I've attached a quick and dirty hack that avoids the need to palloc()
and pfree() for every tuple produced by the aggregate's transition
function. This results in:

dvl=# SELECT W.element_id, count(W.element_ID) FROM watch_list_element W
GROUP by W.element_id ORDER by count(W.element_ID) LIMIT 5;
 element_id | count
------------+-------
      65525 |     1
     163816 |     1
      16341 |     1
     131023 |     1
      65469 |     1
(5 rows)

Time: 154.378 ms

dvl=# select count(*) from watch_list_element;
 count
--------
 138044
(1 row)

Time: 73.975 ms

I can reproduce this performance difference consistently. I thought this
might have been attributable to memory checking overhead because
assertions were enabled, but that doesn't appear to be the case (the
above results are without --enable-cassert).
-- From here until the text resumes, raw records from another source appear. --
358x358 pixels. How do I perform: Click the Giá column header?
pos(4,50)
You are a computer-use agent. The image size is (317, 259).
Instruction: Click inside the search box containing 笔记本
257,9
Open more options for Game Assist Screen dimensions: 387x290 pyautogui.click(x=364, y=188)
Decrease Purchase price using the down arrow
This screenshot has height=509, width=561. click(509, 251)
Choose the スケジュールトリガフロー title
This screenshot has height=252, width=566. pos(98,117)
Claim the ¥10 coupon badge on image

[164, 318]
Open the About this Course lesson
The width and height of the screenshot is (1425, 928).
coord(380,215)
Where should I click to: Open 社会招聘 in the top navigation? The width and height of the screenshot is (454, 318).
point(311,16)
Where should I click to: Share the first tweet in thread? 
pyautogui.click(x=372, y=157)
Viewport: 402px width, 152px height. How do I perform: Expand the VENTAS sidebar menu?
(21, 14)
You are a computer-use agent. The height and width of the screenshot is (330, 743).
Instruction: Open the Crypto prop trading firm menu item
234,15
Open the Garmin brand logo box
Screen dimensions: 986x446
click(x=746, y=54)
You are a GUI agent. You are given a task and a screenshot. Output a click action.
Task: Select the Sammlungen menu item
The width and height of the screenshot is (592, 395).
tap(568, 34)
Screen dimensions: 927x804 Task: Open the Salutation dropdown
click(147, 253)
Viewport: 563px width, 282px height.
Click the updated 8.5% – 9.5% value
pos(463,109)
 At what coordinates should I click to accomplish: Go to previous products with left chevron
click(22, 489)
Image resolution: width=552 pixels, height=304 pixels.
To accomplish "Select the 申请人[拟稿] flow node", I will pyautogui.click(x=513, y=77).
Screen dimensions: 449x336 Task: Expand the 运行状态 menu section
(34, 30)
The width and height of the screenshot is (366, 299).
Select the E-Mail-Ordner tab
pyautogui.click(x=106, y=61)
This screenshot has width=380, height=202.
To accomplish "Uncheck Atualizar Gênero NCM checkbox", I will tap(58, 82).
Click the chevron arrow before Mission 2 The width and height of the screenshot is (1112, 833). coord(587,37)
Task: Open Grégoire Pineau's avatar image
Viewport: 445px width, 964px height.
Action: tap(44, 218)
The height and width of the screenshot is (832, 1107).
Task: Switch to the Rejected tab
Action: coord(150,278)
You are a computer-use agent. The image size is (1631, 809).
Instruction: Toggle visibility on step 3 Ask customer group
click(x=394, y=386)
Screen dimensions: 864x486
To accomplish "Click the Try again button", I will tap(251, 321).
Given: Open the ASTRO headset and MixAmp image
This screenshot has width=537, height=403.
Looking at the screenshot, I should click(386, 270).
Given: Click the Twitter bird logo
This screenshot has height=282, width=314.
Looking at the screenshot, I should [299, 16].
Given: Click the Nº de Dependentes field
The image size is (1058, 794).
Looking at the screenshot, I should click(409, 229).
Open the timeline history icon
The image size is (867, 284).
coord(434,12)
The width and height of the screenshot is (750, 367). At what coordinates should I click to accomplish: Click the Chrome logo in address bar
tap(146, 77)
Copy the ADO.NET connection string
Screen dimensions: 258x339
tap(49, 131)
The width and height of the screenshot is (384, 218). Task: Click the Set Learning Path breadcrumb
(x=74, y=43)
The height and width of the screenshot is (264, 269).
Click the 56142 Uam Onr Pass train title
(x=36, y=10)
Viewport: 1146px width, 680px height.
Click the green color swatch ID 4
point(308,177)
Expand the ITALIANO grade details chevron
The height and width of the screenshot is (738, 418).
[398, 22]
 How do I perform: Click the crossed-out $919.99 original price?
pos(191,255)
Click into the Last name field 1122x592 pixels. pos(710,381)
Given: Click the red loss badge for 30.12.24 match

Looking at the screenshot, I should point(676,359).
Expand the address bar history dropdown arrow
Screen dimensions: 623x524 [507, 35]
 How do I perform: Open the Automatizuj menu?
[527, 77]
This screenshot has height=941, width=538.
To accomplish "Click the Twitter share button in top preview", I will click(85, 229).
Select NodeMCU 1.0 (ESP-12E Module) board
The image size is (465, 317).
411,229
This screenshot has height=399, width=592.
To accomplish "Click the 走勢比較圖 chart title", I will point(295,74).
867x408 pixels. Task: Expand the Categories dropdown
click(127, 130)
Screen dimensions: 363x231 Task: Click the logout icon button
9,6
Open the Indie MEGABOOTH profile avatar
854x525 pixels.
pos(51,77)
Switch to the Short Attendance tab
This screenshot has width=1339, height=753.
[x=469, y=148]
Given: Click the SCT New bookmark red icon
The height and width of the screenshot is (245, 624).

The attached patch invokes the transition function in the current memory
context. I don't think that's right: a memory leak in an aggregate's
transition function would be problematic when we're invoked from a
per-query memory context, as is the case with advance_aggregates().
Perhaps we need an additional short-lived memory context in
AggStatePerAggData: we could invoke the transition function in that
context, and reset it once per, say, 1000 tuples.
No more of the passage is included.